Stored items:

....

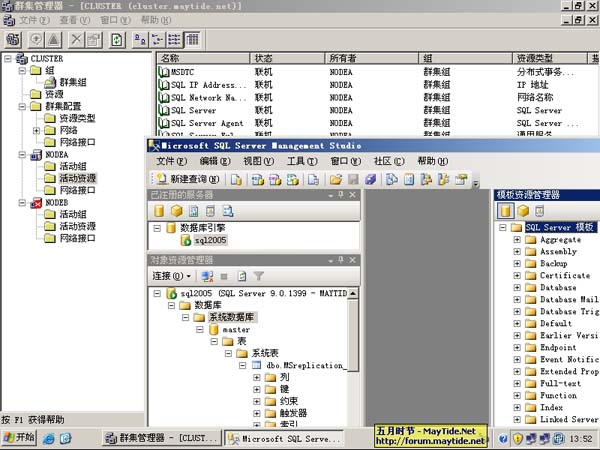Click the Database Engine icon in Registered Servers toolbar
600x450 pixels.
(x=159, y=212)

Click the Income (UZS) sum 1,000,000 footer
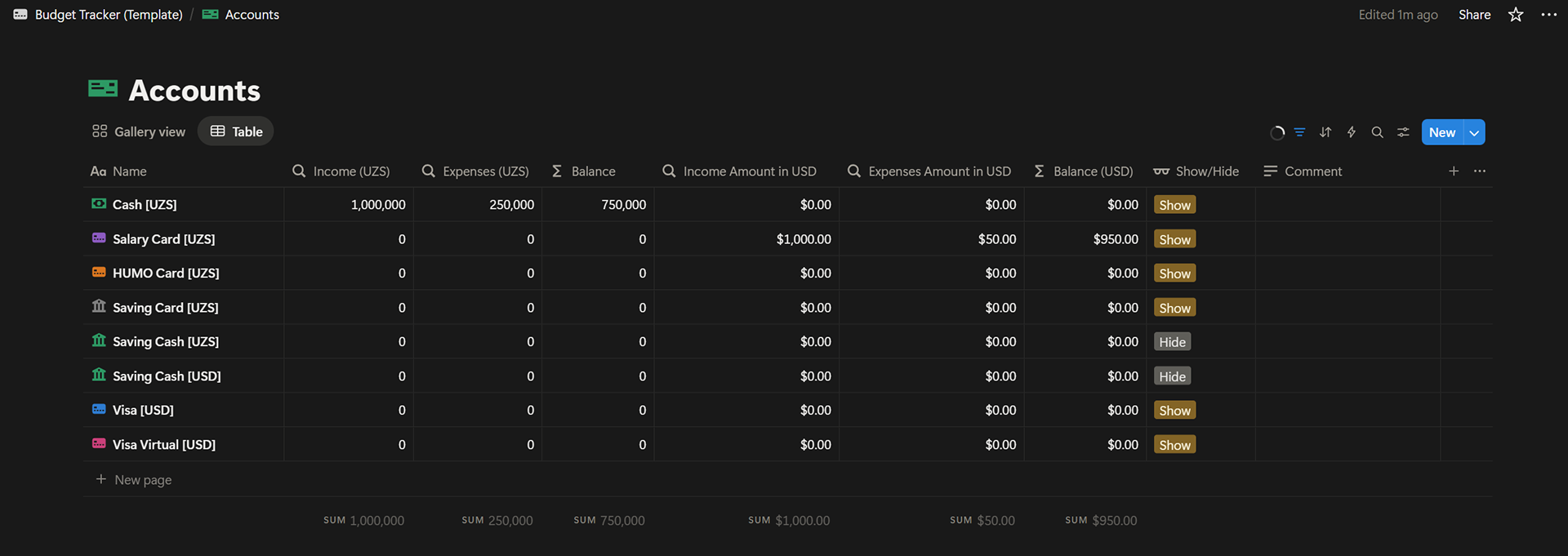(x=364, y=520)
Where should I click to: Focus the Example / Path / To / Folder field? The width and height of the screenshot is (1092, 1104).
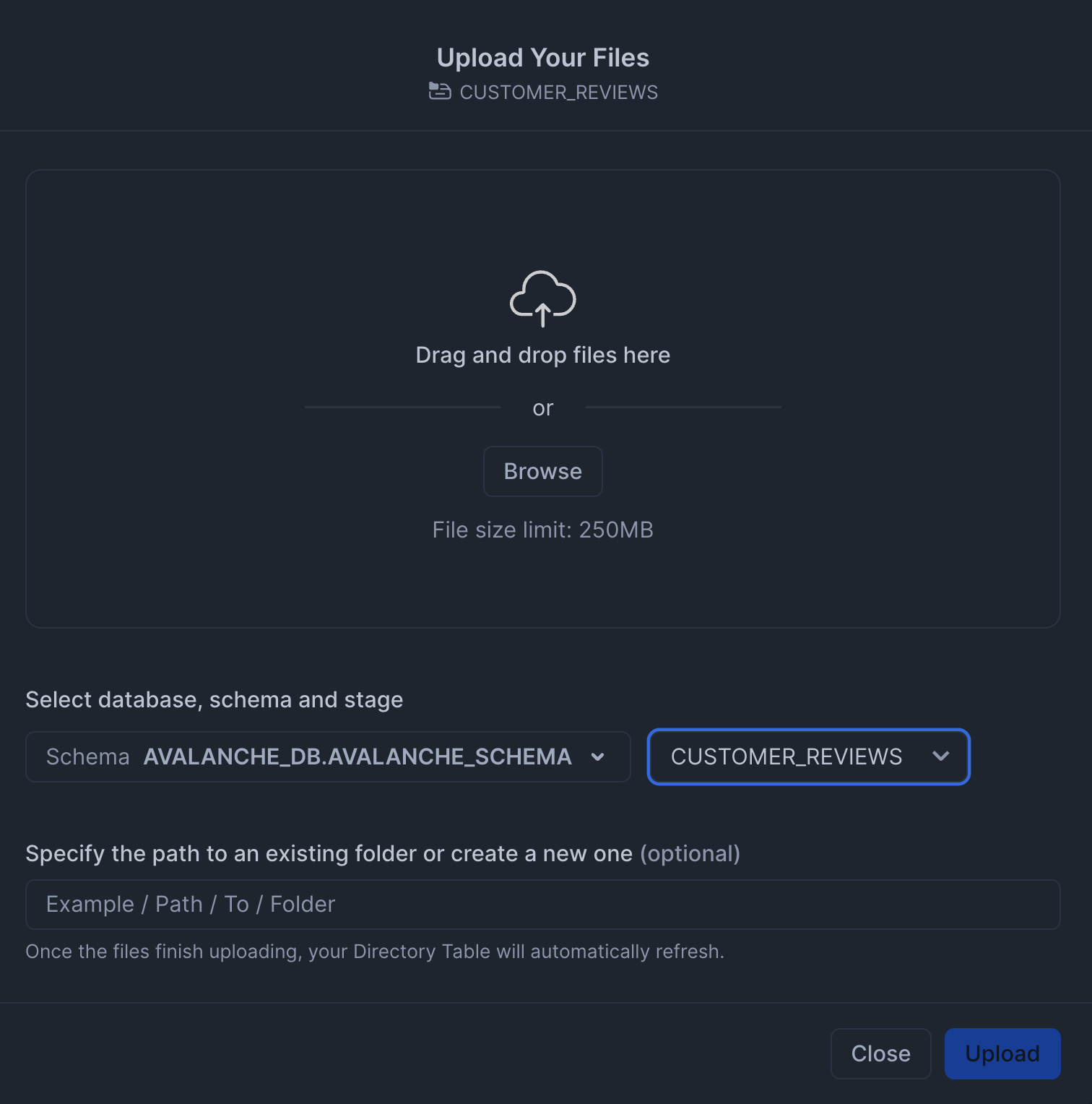pos(542,904)
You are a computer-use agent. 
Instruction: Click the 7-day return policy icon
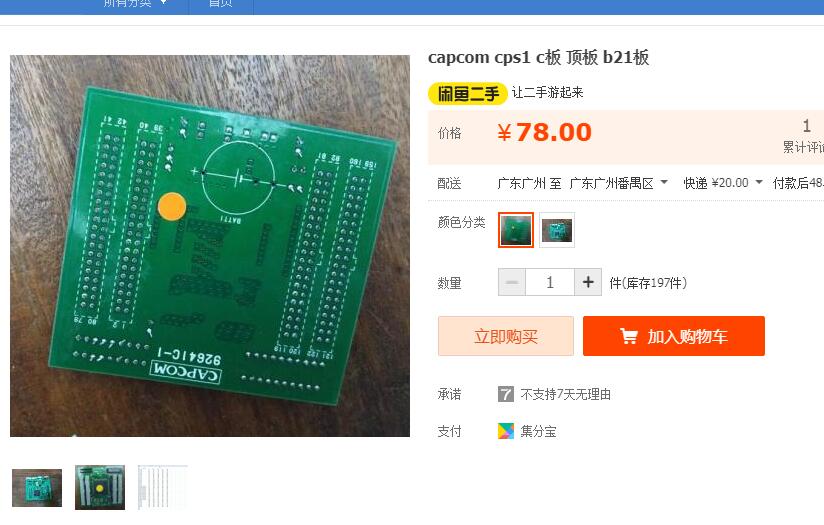click(506, 394)
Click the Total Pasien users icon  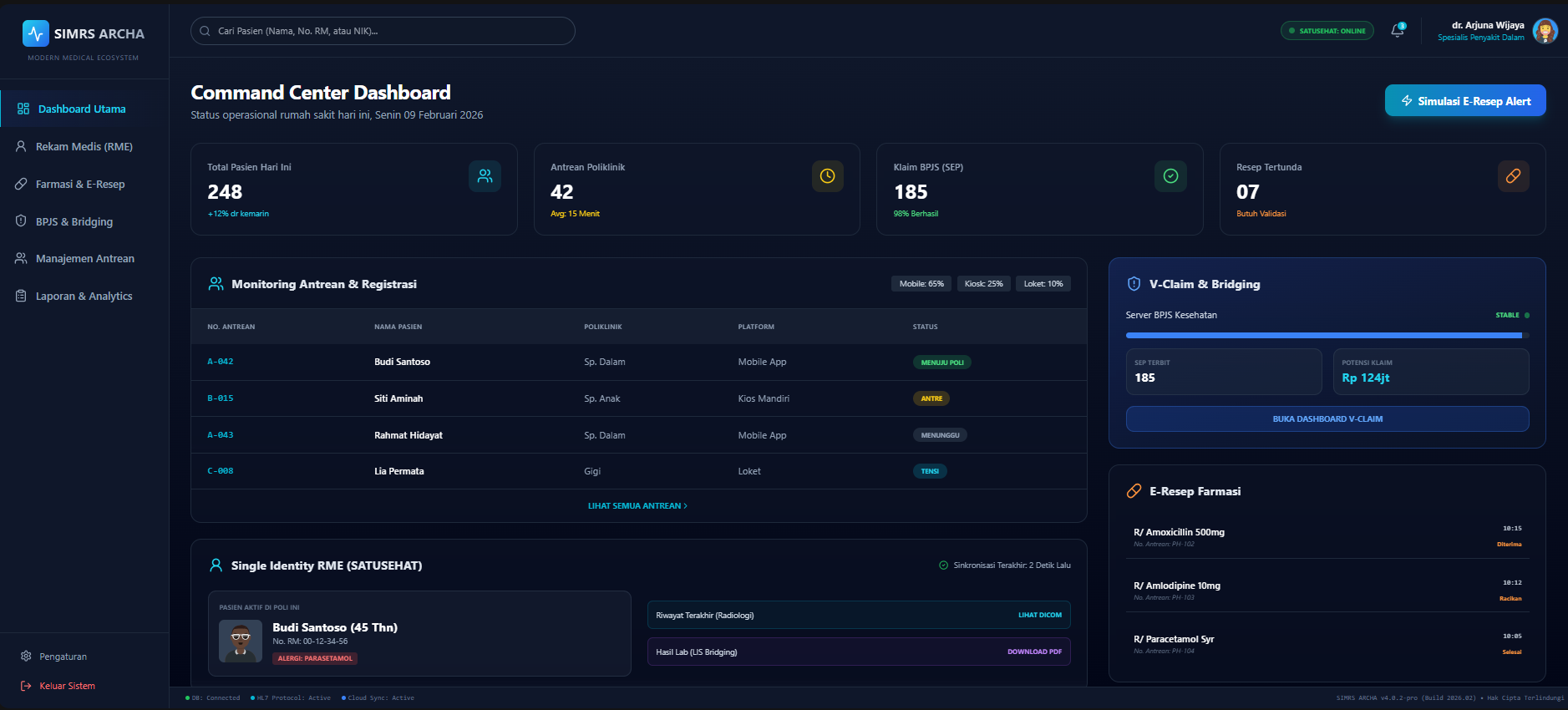point(485,176)
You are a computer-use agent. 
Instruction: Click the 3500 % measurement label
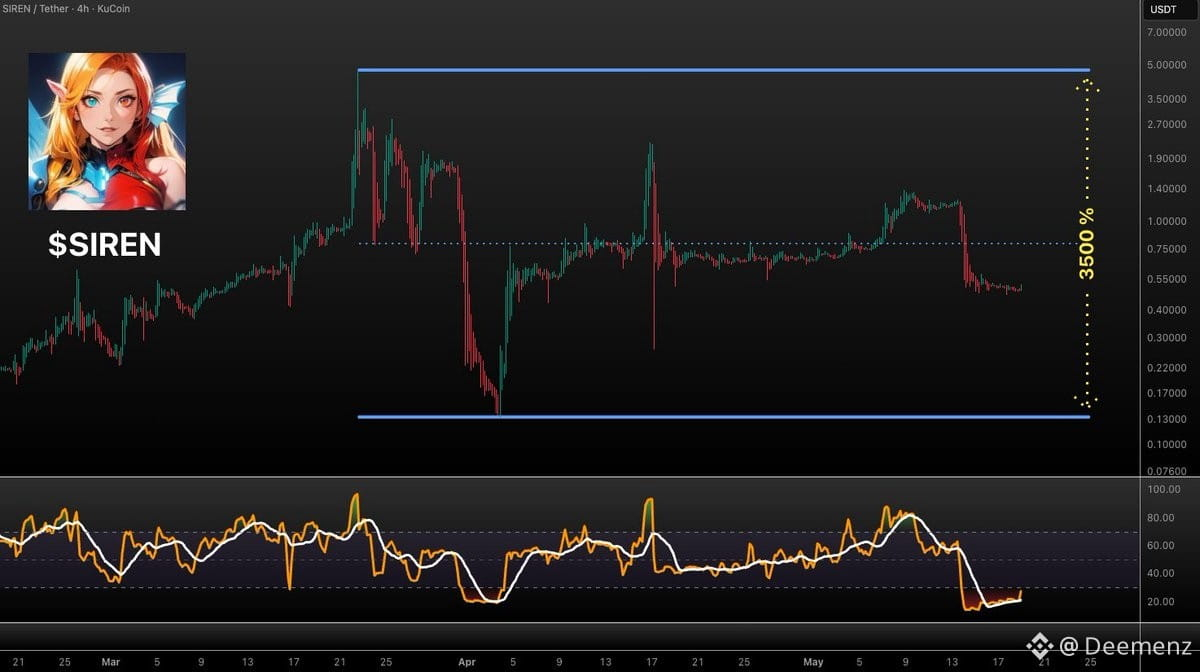coord(1087,243)
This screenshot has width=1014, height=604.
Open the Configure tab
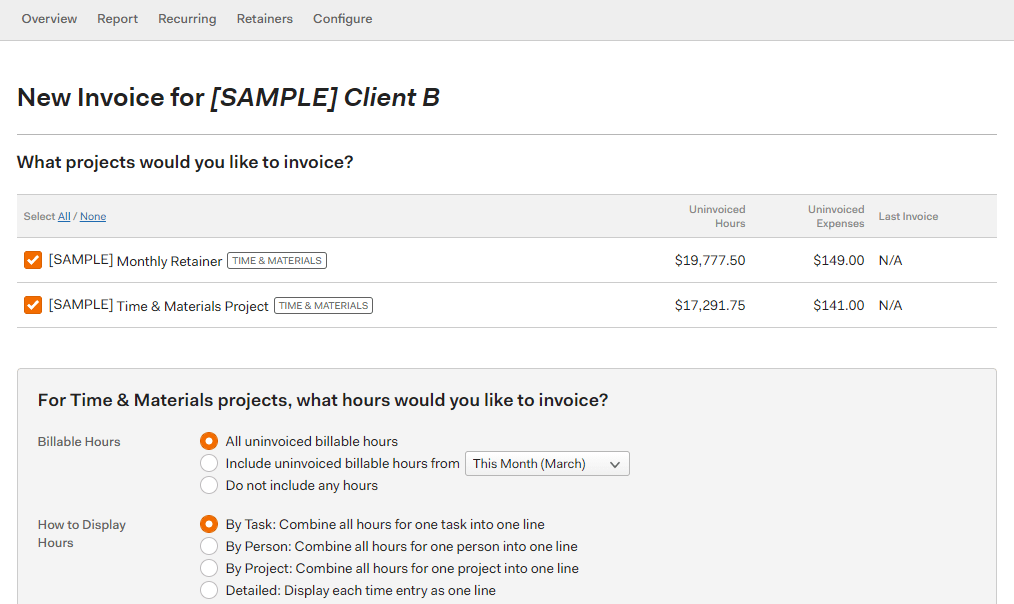(342, 19)
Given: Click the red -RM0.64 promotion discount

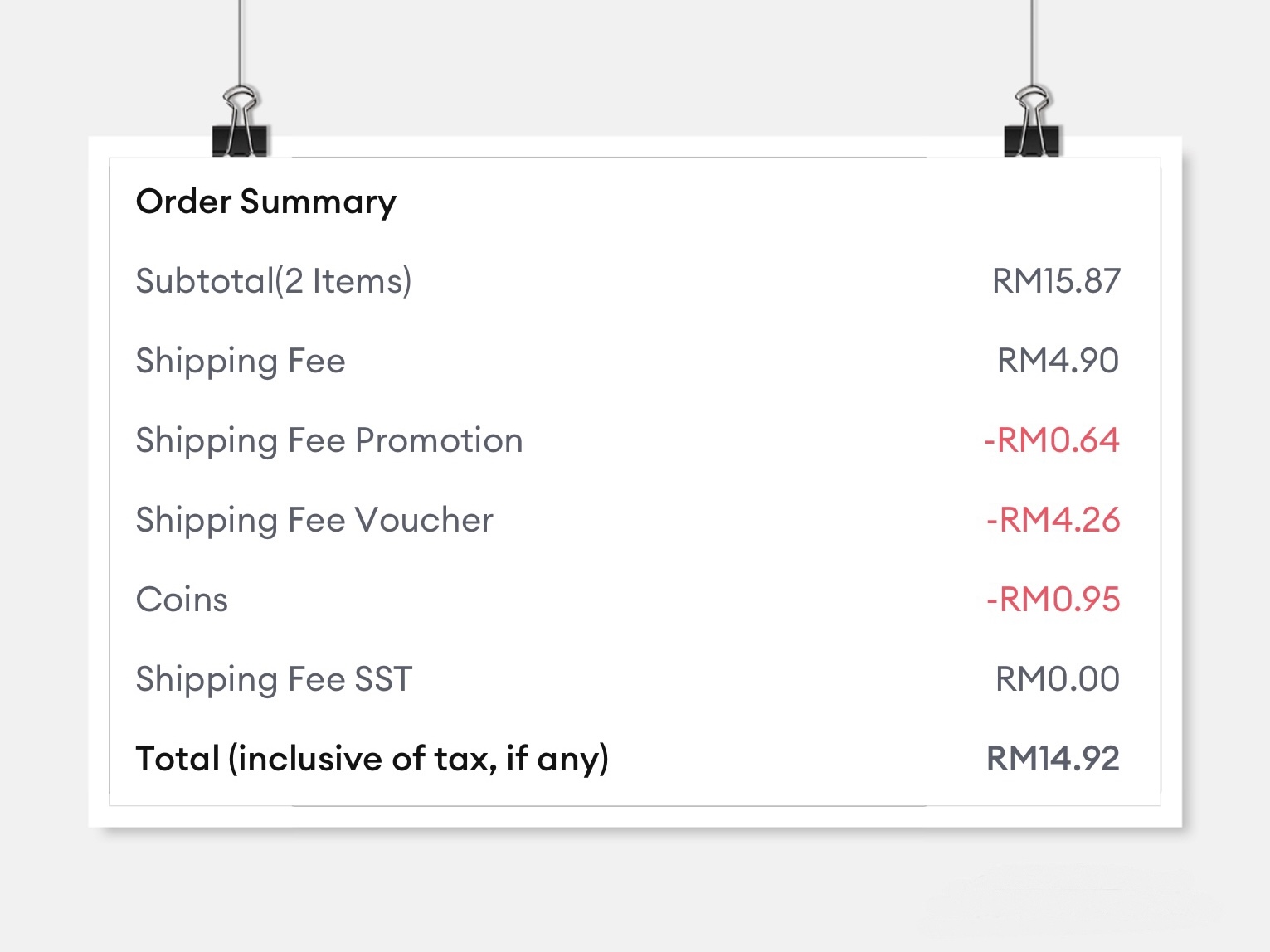Looking at the screenshot, I should [x=1051, y=440].
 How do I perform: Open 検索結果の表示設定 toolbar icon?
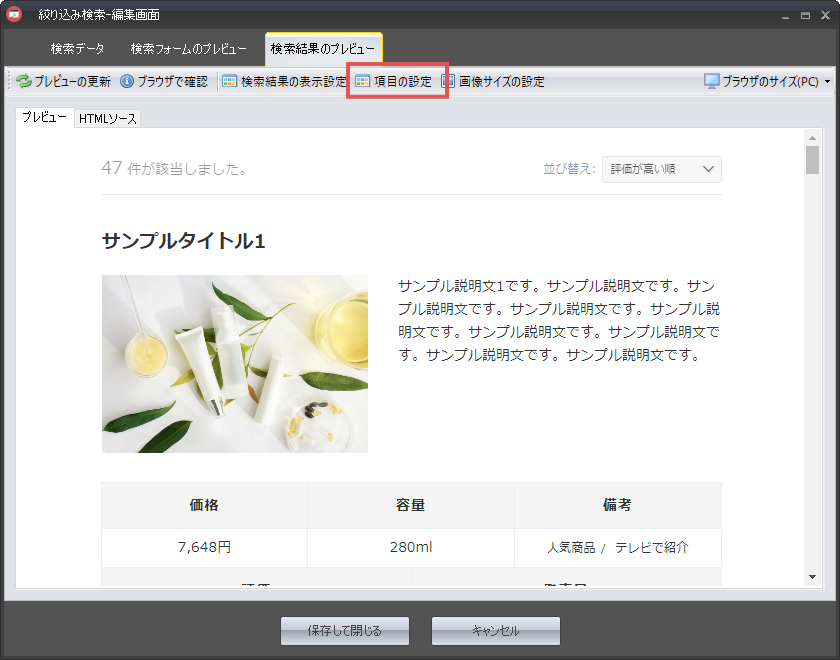[230, 82]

....

**Task requirements**
Beginning at the line that contains "This screenshot has width=1014, height=604.", copy each remaining line of the records exactly, through the final one. Omit the pictures.

**Answer to the exercise**
This screenshot has width=1014, height=604.
Open the Configure tab
(342, 19)
Given: Click the red -RM0.64 promotion discount

Looking at the screenshot, I should [x=1051, y=440].
 How do I perform: Open 検索結果の表示設定 toolbar icon?
[230, 82]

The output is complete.